-- ФРАГМЕНТ ТЕКСТА --
..............................

Сразу же после смерти регента герцог де Бурбон при содействии Флери получает полномочия первого министра, которыми пользуется в полной мере, пока король не проявляет интереса к делам, неделями пропадая на охоте. Одной из самых важных его забот становится устройство брака тринадцатилетнего Людовика XV с тем, чтобы не допустить к престолу Орлеанов или кого-то из вчерашних бастардов в случае его преждевременной смерти. Герцог делает все, чтобы расстроить намеченный еще Филиппом Орлеанским брак короля с испанской инфантой, которой к 1724 году было всего пять лет. Нельзя рисковать, справедливо решил первый министр. Династия Бурбонов нуждалась в скорейшем продолжении.

..............................

-- ФРАГМЕНТ ДАННЫХ --

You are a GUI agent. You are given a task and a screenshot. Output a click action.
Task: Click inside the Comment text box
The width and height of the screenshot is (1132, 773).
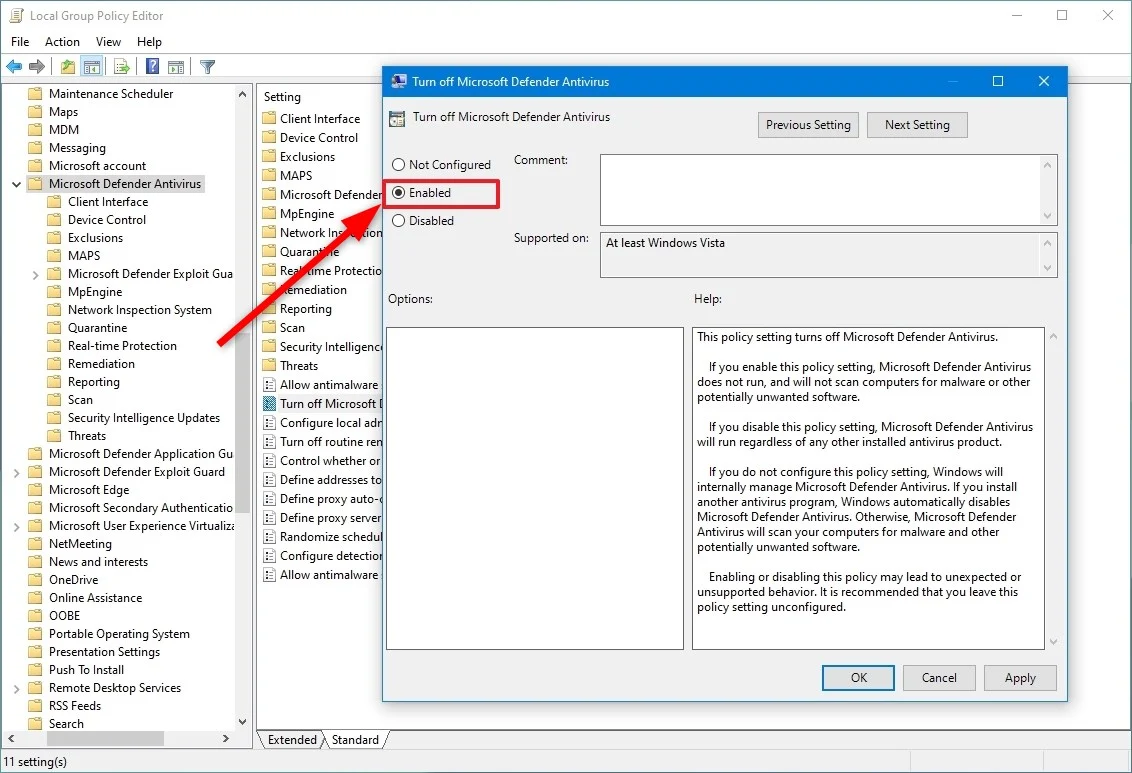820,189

..............................

-- НЕОБХОДИМЫЕ ДЕЙСТВИЯ --
[A] Сколько лет было испанской инфанте к 1724 году, если верить фрагменту о браке Людовика XV?
[B] Допишите продолжение фрагмента о браке Людовика XV после его последнего предложения.

-- ОТВЕТЫ --
[A] Инфанте было всего пять лет.

[B]
Этот аргумент произвел должное впечатление на ближайшее окружение короля. Начались энергичные поиски новой невесты. Очень скоро список претенденток превысил несколько десятков высокородных девиц. Первый министр сразу же отвел кандидатуру русской принцессы Елизаветы Петровны, о чем еще с 1717 года между Парижем и Петербургом велись конфиденциальные переговоры. Елизавета, хотя и была дочерью Петра Великого, не соответствовала критериям, принятым при версальском дворе, где хорошо были осведомлены о низком происхождении ее матери Марты Скавронской, по воле Петра ставшей императрицей Екатериной I. Да и политические интересы двух держав — Франции и России — во многом расходились, если не сказать больше.
В конечном счете Бурбон и Флери сделали удививший многих выбор в пользу Марии Лещинской, дочери изгнанного Петром I из Польши в 1709 году короля Станислава. Удивление вызывалось двумя обстоятельствами. Во-первых, невеста не принадлежала ни к одному из правящих домов — вместе с отцом она пребывала в изгнании. Одним этим был очевиден мезальянс. К тому же Мария Лещинская была на семь лет старше жениха, которому едва исполнилось пятнадцать лет.
Однако все эти доводы герцог де Бурбон опровергал другими, не менее убедительными. Во-первых, 22-летняя Лещинская уже совершенно готова к тому, чтобы подарить Франции дофина, а во-вторых, этот династический союз мог способствовать вытеснению русских из Польши и восстановлению там былого французского влияния, уходящего корнями в 1573 год, когда польским королем был избран герцог Анжуйский, сын Генриха II и Екатерины Медичи.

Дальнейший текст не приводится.